The source of funds used by OPKO for each of its acquisitions of securities of the Issuer and companies subsequently acquired by the Issuer was working capital or the exchange, exercise or conversion of securities previously acquired by OPKO of the Issuer or a company acquired by the Issuer. For information with respect to Dr.

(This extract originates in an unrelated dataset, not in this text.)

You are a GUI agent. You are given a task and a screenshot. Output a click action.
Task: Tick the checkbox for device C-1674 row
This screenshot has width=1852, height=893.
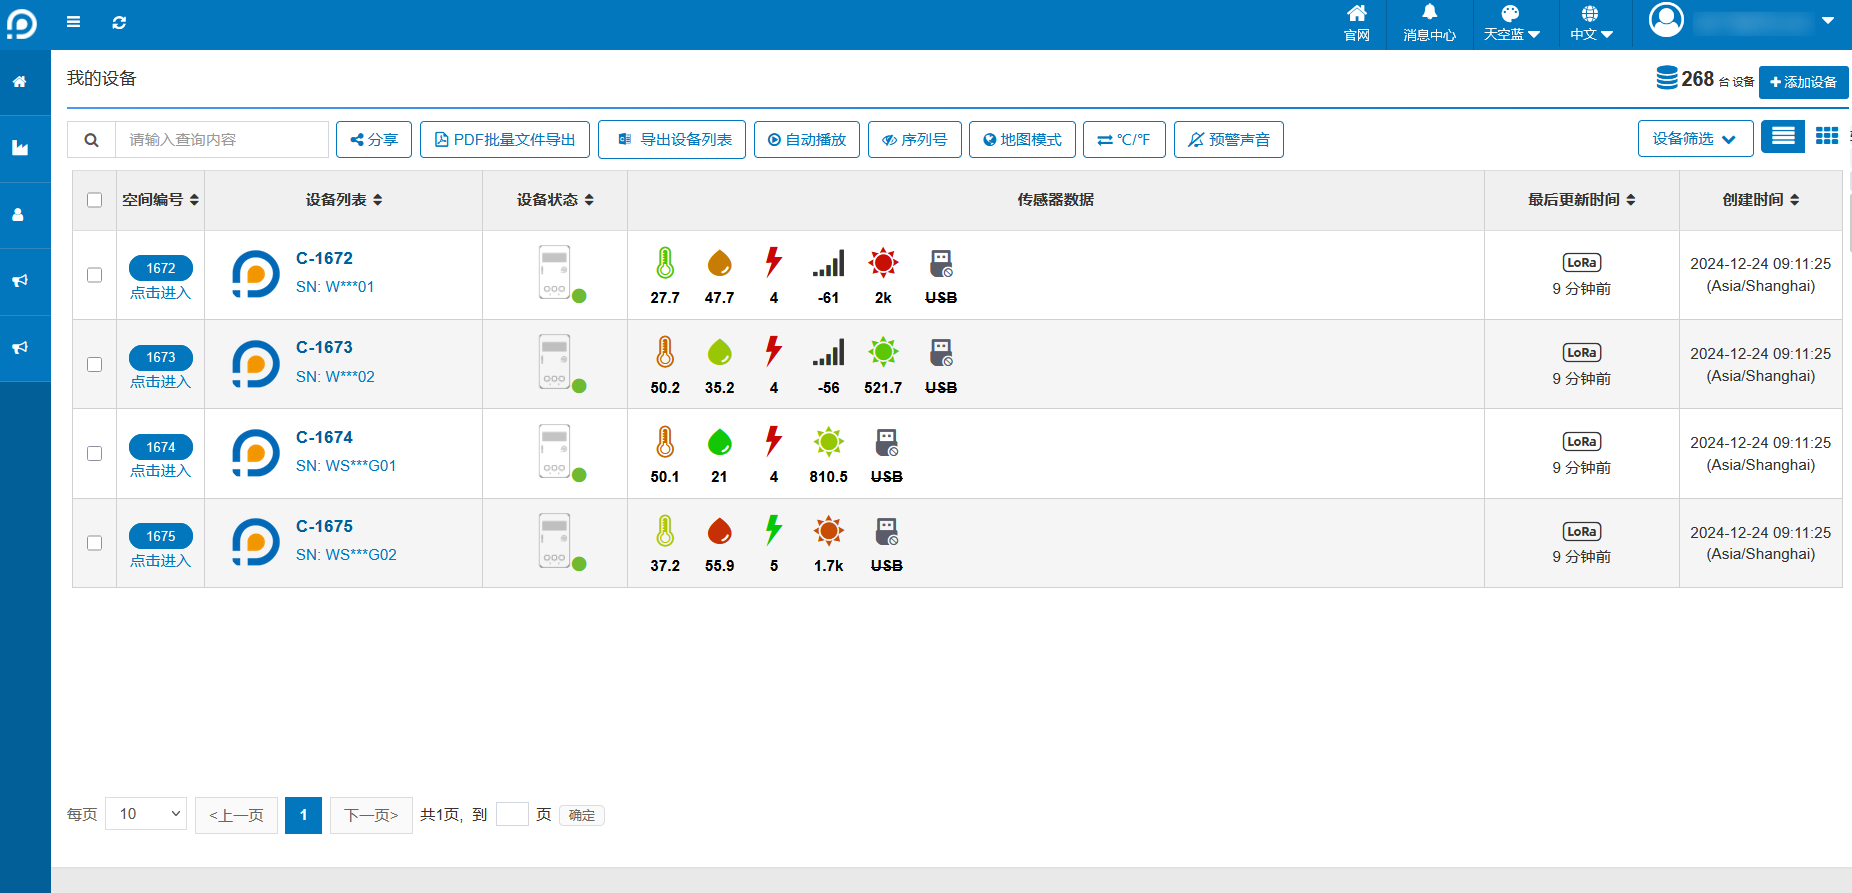click(95, 454)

Frost and FGIT, please refer to the Schedule 13D filed on May 29, 2014, as amended by Amendment No. 1 filed June 20, 2014, Amendment No. 2 filed on December 29, 2014, Amendment No. 3 filed on October 16, 2015, Amendment No. 4 filed on February 9, 2017 and Amendment No. 5 filed on December 27, 2017, each of which is incorporated by reference herein.
On May 31, 2017, the Issuer, Sevion Sub Ltd., an Israeli company and a wholly-owned subsidiary of the Issuer (“Acquisition Sub”), and Eloxx Pharmaceuticals Ltd., an Israeli company (“Eloxx”), entered into an Agreement, as amended on August 1, 2017 and November 23, 2017 (the “Agreement”), pursuant to which, Acquisition Sub merged with and into Eloxx, with Eloxx as the surviving corporation and a wholly-owned subsidiary of the Issuer (the “Transaction”). The Transaction closed on December 19, 2017, at which time all of the issued and outstanding ordinary and preferred shares of Eloxx stock were converted, on a pro rata basis, into the right to receive 20,316,656 shares of the Issuer’s common stock, after giving effect to the Reverse Stock Split (as defined below). In connection with the Transaction, the Issuer effected a1-for-20 reverse stock split, effective as of 4:00 pm on December 19, 2017 (the “Reverse Stock Split”), and changed its corporate name to “Eloxx Pharmaceuticals, Inc.” All share amounts contained herein reflect the Reverse Stock Split. Upon closing of the Transaction, pursuant to a subscription agreement by and between the Issuer and the Frost Gamma Investment Trust (“FGIT”), dated as of May 31, 2017 (the “Subscription Agreement”), FGIT received approximately 497,563 shares of the Issuer. The Agreement was filed as an exhibit to the Issuer’s Current Report on Form8-K on June 6, 2017, and a form of the Subscription Agreement was filed as an exhibit to the Issuer’s Current Report on Form8-K on August 3, 2017.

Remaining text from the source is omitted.